The petition has received more than 2,300 signatures just hours since it was published.

The association’s chairman Michael Hopkins said the decision to exclude small projects from next week’s reopening plan made “no sense” and angered the sector.

He said the security protocols developed for the industry could be implemented on both small and large construction sites.

“By leaving the small projects out of the reopening plan, the financial and psychological impact on the industry and community will be compounded,” said Hopkins.

“The government reopening plan means a developer can work on an ACT government housing project, but the same developer cannot work next door on a new home for a first-time buyer or someone renting temporary accommodation until their new home is ready is.”

The ACT construction sector had to shut down abruptly when Canberra was thrown into a snap-down lock earlier this month.

The government was under pressure to restart the sector, which remained open throughout the lockdown last year – including from Liberal Senator Zed Seselja.

Prime Minister Andrew Barr on Friday announced a plan to gradually reopen the sector from September 3rd.

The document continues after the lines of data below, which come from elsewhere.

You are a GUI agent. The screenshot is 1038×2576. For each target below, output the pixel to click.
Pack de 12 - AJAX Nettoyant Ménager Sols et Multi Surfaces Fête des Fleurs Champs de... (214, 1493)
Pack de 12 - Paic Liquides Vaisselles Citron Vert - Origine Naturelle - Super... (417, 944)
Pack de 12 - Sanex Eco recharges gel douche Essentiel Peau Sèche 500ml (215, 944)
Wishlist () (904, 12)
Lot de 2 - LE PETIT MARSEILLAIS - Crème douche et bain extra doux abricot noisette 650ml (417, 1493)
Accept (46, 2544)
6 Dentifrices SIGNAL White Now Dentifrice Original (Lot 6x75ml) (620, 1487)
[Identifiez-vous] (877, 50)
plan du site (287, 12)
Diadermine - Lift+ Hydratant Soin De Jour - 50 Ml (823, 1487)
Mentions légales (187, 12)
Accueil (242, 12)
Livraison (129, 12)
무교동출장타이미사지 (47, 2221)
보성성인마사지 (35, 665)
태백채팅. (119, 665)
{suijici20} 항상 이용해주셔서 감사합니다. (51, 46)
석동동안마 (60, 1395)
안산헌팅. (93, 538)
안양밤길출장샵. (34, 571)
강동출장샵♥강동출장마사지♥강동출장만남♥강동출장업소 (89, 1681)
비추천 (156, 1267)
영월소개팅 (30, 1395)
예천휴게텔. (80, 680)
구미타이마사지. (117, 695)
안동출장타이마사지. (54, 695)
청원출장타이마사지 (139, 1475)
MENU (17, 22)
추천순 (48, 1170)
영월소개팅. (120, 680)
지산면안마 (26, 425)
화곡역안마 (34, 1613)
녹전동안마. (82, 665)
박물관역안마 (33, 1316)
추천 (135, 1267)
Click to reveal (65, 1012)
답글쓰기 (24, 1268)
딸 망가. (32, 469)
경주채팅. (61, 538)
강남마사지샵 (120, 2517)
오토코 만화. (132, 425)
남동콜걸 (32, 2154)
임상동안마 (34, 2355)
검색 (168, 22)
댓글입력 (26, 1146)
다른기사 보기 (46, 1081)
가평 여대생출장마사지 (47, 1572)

The plan was welcomed in some sections, with ACT Property Council executive Adina Cirson describing it as a “very good step in the right direction”.

The development group’s petition, launched overnight on Saturday, said the decision to only give the green light to government projects, construction and large-scale developments was “unfair and would jeopardize the very existence of many small businesses.”

It warned home buyers who could face homelessness or be forced to find expensive temporary housing due to the closure of the residential sector.

ACT opposition leader Elizabeth Lee on Sunday morning in a social media post called on Mr Barr to come up with a clear plan for the sector to reopen.

“If smaller projects are able to adhere to the same safety protocols, there is no reason why they should be excluded from plans to safely resume construction as part of health counseling,” she wrote.

“These smaller businesses are facing tremendous challenges because they don’t know how to pay their mortgage, put groceries on the table, or pay their next utility bills, and they are no closer to having a clear plan for when to get back to work . “

Our coverage of the health and safety aspects of this COVID-19 outbreak in the ACT and lockdown is freely available to everyone. However, we rely on subscription income to support our journalism. If you are able, please subscribe here. If you are already a subscriber, thank you for your support. You can also subscribe to our newsletter for regular updates.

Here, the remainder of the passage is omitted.